The Straits Times/ Equal parts bone-cracking, sidesplitting and heartbreaking, "Gallants" is the sort of Hong Kong martial arts comedy you wish got made more often.

In fact, it took writer-directors Clement Cheng and Derek Kwok 10 years to get the movie made. It was a long journey involving countless rejections by countless producers, a breakneck 18-day shoot on a shoestring budget and a fairy godmother — okay, godfather — in the form of Heavenly King Andy Lau.

Recalling the rejections, Cheng, 36, says in a telephone interview from Hong Kong: "Nothing was harder than this. Nobody wanted to give us the money to do this."

The movie went on to win four Hong Kong Film Awards in April, beating the Tang Dynasty mystery "Detective Dee" to the Best Film statuette. "Gallants" opened the Hong Kong Film Festival in Singapore on Thursday.

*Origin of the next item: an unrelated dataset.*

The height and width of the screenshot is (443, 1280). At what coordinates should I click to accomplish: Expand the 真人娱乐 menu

Between its colorful, retro opening credits and graying cast, led by 1970s kung fu actors Leung Siu Lung and Chen Kuan-tai, the movie may look like a blast from the past of Hong Kong cinema. Instead, it is a timeless tale of aging men finding they still have some fire in their bellies.

Its protagonists are two pugilists (Leung and Chen), who have been waiting for decades for their master (Teddy Robin) to wake from a coma. He awakes, unable to recognize the wrinkled pair, but agrees to train them for a boxing match anyway.

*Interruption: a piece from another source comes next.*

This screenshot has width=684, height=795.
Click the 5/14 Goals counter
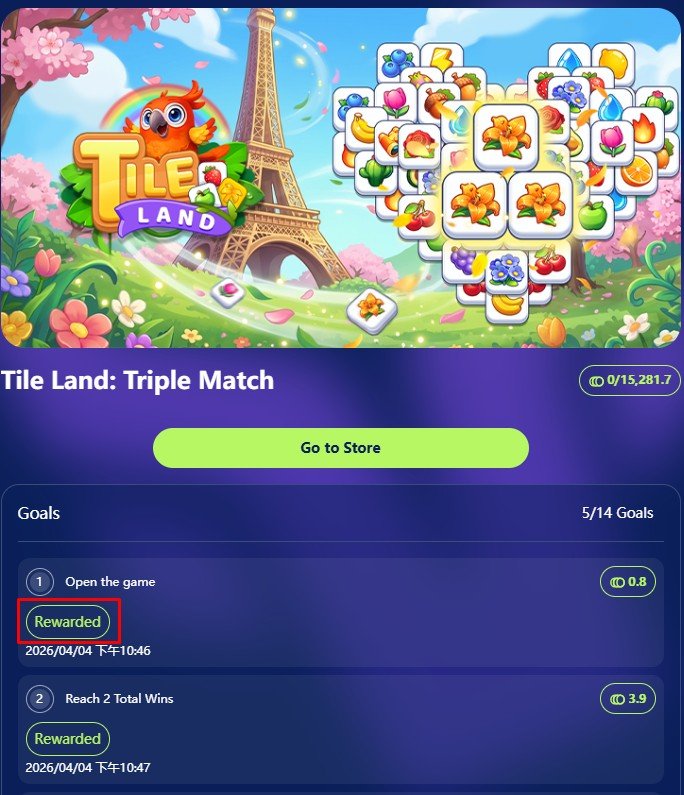coord(618,513)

The idea for the film, Cheng says, was sparked 10 years ago by an unlikely musical jam session with Teddy Robin and his buddies — "uncles," Cheng calls them — who arrived in Mercedes-Benzes and Porsches, in suits and with sparse hair.

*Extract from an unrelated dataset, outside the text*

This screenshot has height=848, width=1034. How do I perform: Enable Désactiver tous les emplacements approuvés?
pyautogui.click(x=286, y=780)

At first, they droned on and on about their investments. But then "someone played a chord on a guitar and everyone else started playing," he recalls. "For four to five minutes, they became different people."

Inspired by their flash of youthful passion, he sought to make a movie about aging music enthusiasts. The producers he and Kwok pitched the idea to, however, did not think anyone would want to watch a film about old men and music. Even actor Gordon Lam, who produced the movie eventually, did not think much of it initially.

In 2008, "Cape No. 7," the Taiwanese hit film about a motley crew of musicians, proved the producers wrong: People do want to watch a film about old men and music. But its success meant that "we couldn't make a movie about music again," Cheng says.

Lam suggested they turn their movie into an action comedy instead.

He also took their project to his Focus Films boss Lau, who gave them a reported budget of HK$5 million.

A pittance, basically, and it meant that they had to do their shoot in 18 days.

Their fellow directors, such as "Ip Man's" Wilson Yip, told them they were "dead."

Usually, it would take 25 days to shoot the kung fu scenes alone, they were told.

But against the odds, they pulled it off.

It must have helped that they have been friends since taking the same scripting course at the Hong Kong Film Directors' Guild in 1997.